Trust is a fundamental tenet of security. The faster it’s established, the faster someone is able to complete a transaction or action that they’re trying to do.
However, it is also easily damaged or broken. A spate of high-profile data breaches involving the personally-identifiable information of millions of Australians has led to some fundamental questions about how trust is established today and how that might differ tomorrow.
Today, people are often required to overshare their data in order to use a platform or service. That has led to an unnecessary amount of data – name, address, date of birth, credit card information and so on – being held across dozens or even hundreds of sites.
There’s an assumption by customers that their data will be well-protected. That isn’t unfounded, either: almost every organisation, when prompted, would say that they take the collection and storage of customer data, and the privacy rights of customers, seriously. Not doing so could open them to significant reputational damage, financial fallout and put them into the crosshairs of regulators, where potential fines have increased in size by orders of magnitude.
In a 2019 study, we found 81 per cent of people would stop engaging with a brand online following a data breach, and 25 per cent would stop all interaction whatsoever. Customer acquisition prospects were also curbed, with only 14 per cent of respondents indicating they would readily sign up for and use an application/service following a breach.
Three years later, the only thing that changed is the number of data breach victims and a growing feeling of hopelessness. More than half of respondents said they are now more cautious about revealing information online as a result of being caught up in a breach. Concerningly, customers seemed resigned to being caught up in even more data breaches, with 77 per cent feeling they would never be fully in control of their personal information online.
Clearly, this level of defeat in customer sentiment is not good for any part of the online ecosystem.
This may be a reason why governments, including in Australia, have injected themselves more into the space from a policy and implementation standpoint.

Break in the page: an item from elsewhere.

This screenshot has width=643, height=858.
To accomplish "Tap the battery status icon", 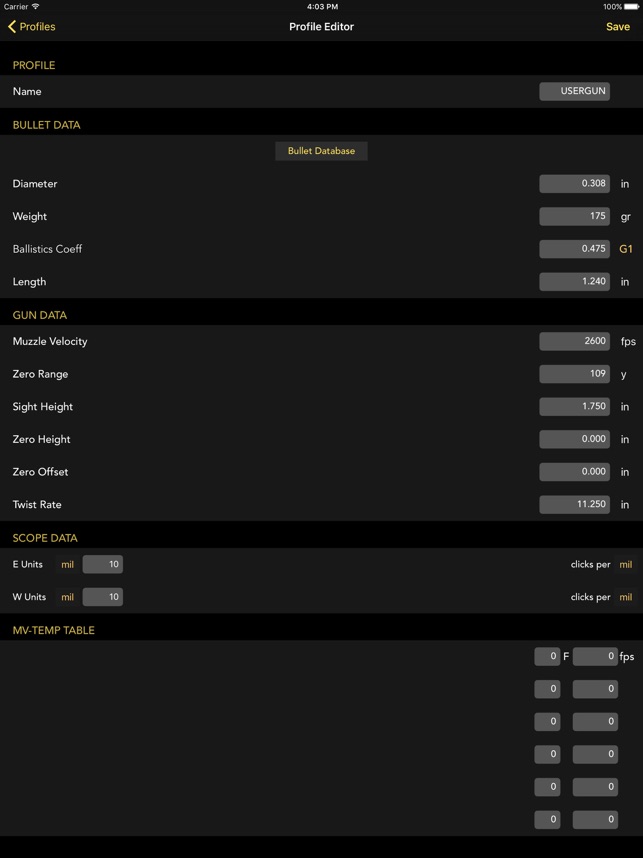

In particular, Australian governments at both federal and state levels have expressed interest in finding better ways for customers to be able to securely confirm their identity and establish trust with third-parties, without needing to constantly hand over large amounts of personal information every time.
A decentralised approach to proving identity
With customers demanding more privacy and the ability to maintain control over what they disclose about themselves and what that data is used for, businesses must still be assured that the human at the other end is who they say they are and that the information they are providing is valid.
Decentralised identity, also referred to as digital or mobile ID, is being touted as one way to achieve outcomes for all parties involved. At its core, decentralised identity minimises the need for service providers to store personal data or have a backend integration with issuers for the user to be able to engage with that service provider digitally.
Under this model, customers verify their identity once and receive a credential from an issuer that is cryptographically signed and verifiable. The verifiable credential is then added to the person’s digital wallet and can be shared with a business that requires the establishment of trust.
The individual is in complete control of what information gets shared. Businesses only ever see the credential – but not any of the identity documentation that sits behind it.
A range of use cases are already being discussed for what verified credentials could allow a person to do. For example, purchases of property, cars, or concert tickets may be made simpler. The credential could also be used to confirm memberships, such as citizenship, employment, or vacation club status, or to verify achievements like an educational diploma or certification.
What’s clear is that a decentralised identity approach reduces the need for service providers to collect and store out-of-date and sensitive personally identifiable information (PII) for even the smallest of transactions. Instead, people can simply open their digital wallet and produce a QR code that can be scanned to authenticate or verify their identity, providing a business with only the verified information they need to interact.
For example, a patient visiting a general practitioner could provide their verified credentials via a scan of their phone immediately upon entering the surgery, which would eliminate additional time and backend infrastructure or manual methods typically required to verify Medicare and/or private health insurance coverage. Health service providers are regularly among the most breached entities, according to statistics released by the Office of the Australian Information Commissioner (OAIC).
In Australia, the real estate market is another sector that has come in for particular scrutiny lately over its personal data collection and handling practices. Again, these practices have increasingly been exposed by data breaches involving the loss of large amounts of personally identifiable information (PII). NSW is among jurisdictions that have called for a “rethink” of data collection for real estate, and indeed for “any purpose”.
Decentralised identity promises to improve how users interact with businesses because it revolutionises how they build trusted relationships with each other. With the concept now gaining traction, it is time to convert the interest in it into hard and fast action.